*INSTRUCTIONS TO FOLLOW*. Reproduce the records. Keep every word exact and include no images.

*DATA IN THIS EXERCISE*.
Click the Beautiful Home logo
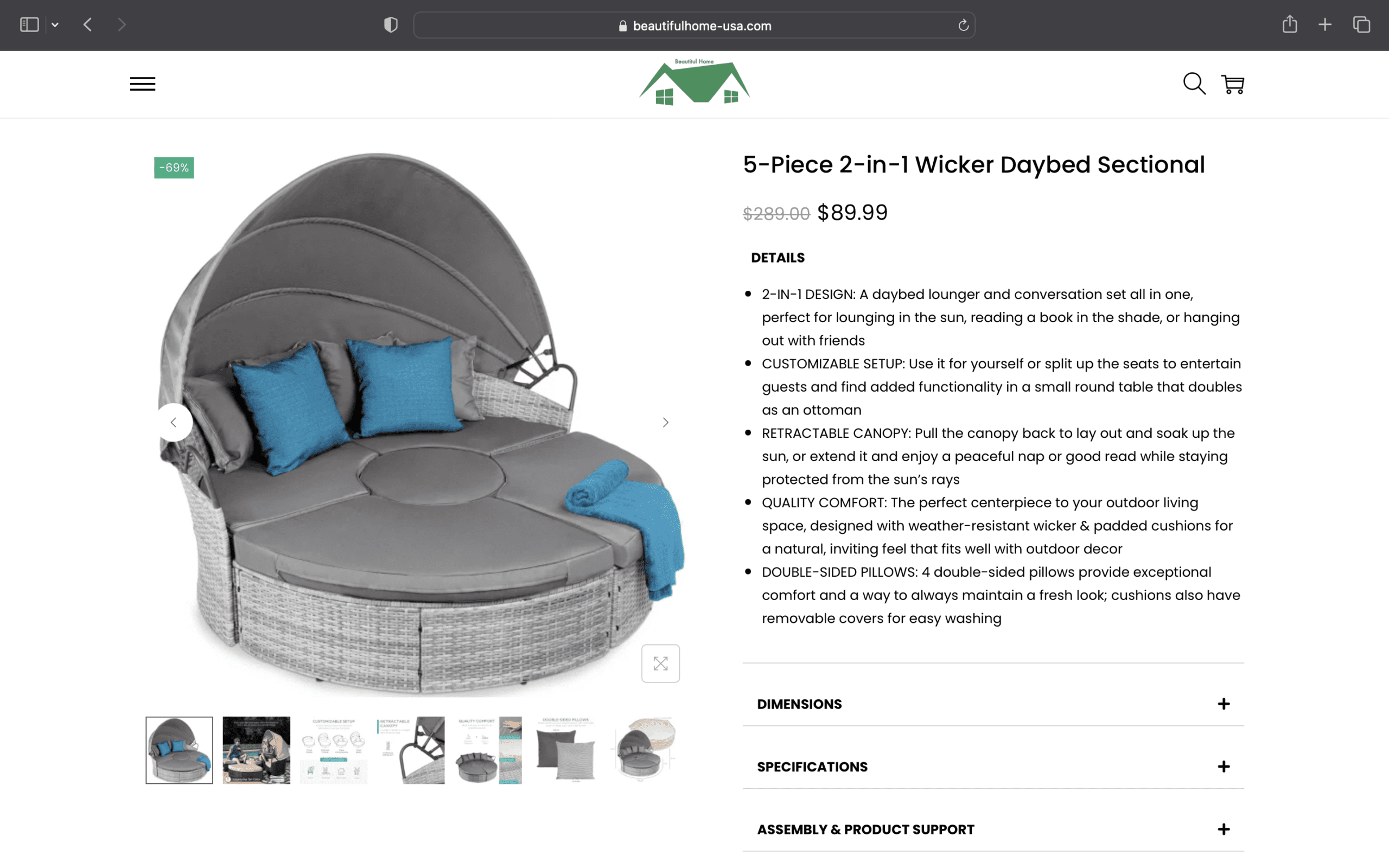 click(694, 82)
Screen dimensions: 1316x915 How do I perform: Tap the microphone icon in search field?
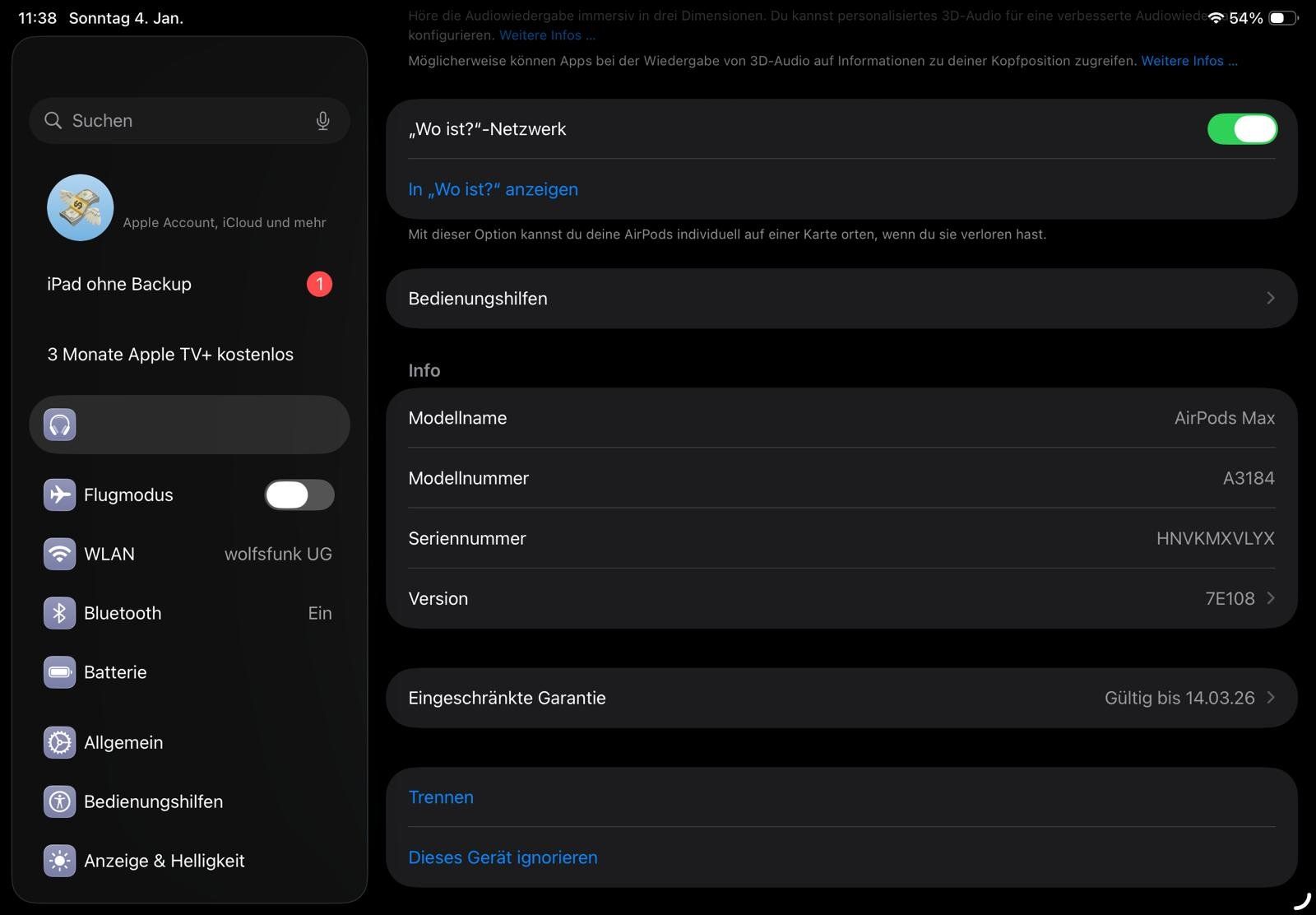pyautogui.click(x=322, y=121)
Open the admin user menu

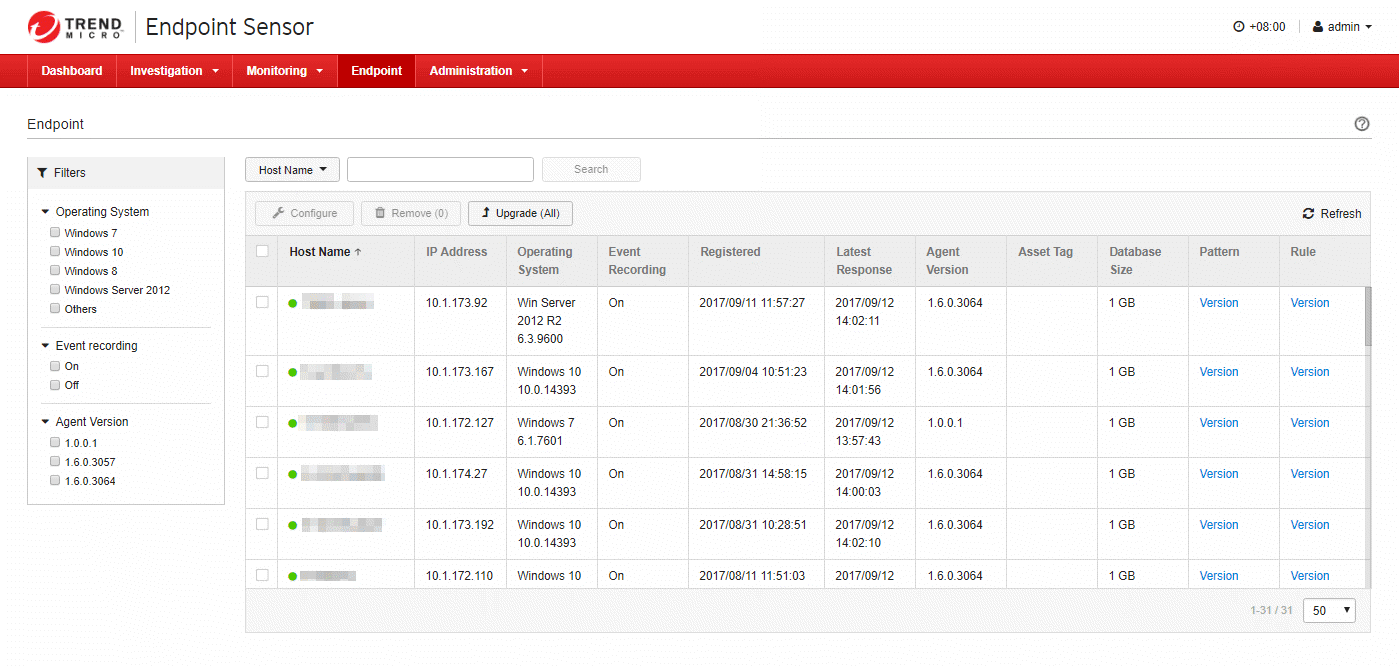coord(1342,27)
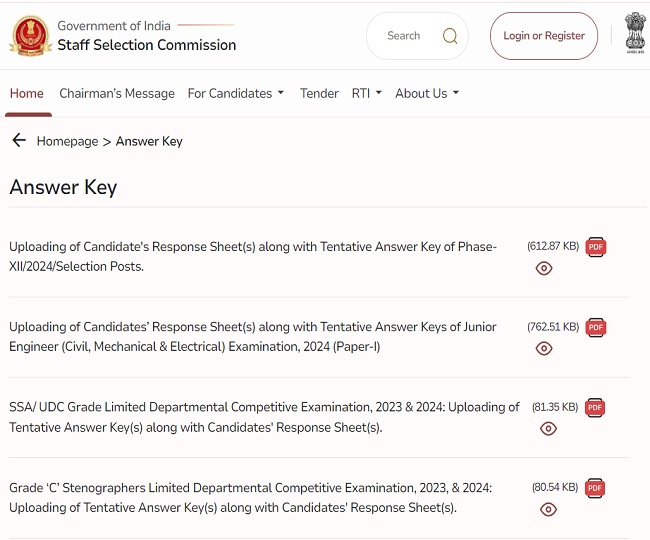Click the back arrow beside Homepage breadcrumb
650x540 pixels.
(19, 141)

*RESPONSE FOR THIS EXERCISE*.
Click the Beautiful Home logo
 click(694, 82)
Screen dimensions: 1316x915 How do I perform: Tap the microphone icon in search field?
pyautogui.click(x=322, y=121)
Open the admin user menu

coord(1342,27)
Click the back arrow beside Homepage breadcrumb
650x540 pixels.
(19, 141)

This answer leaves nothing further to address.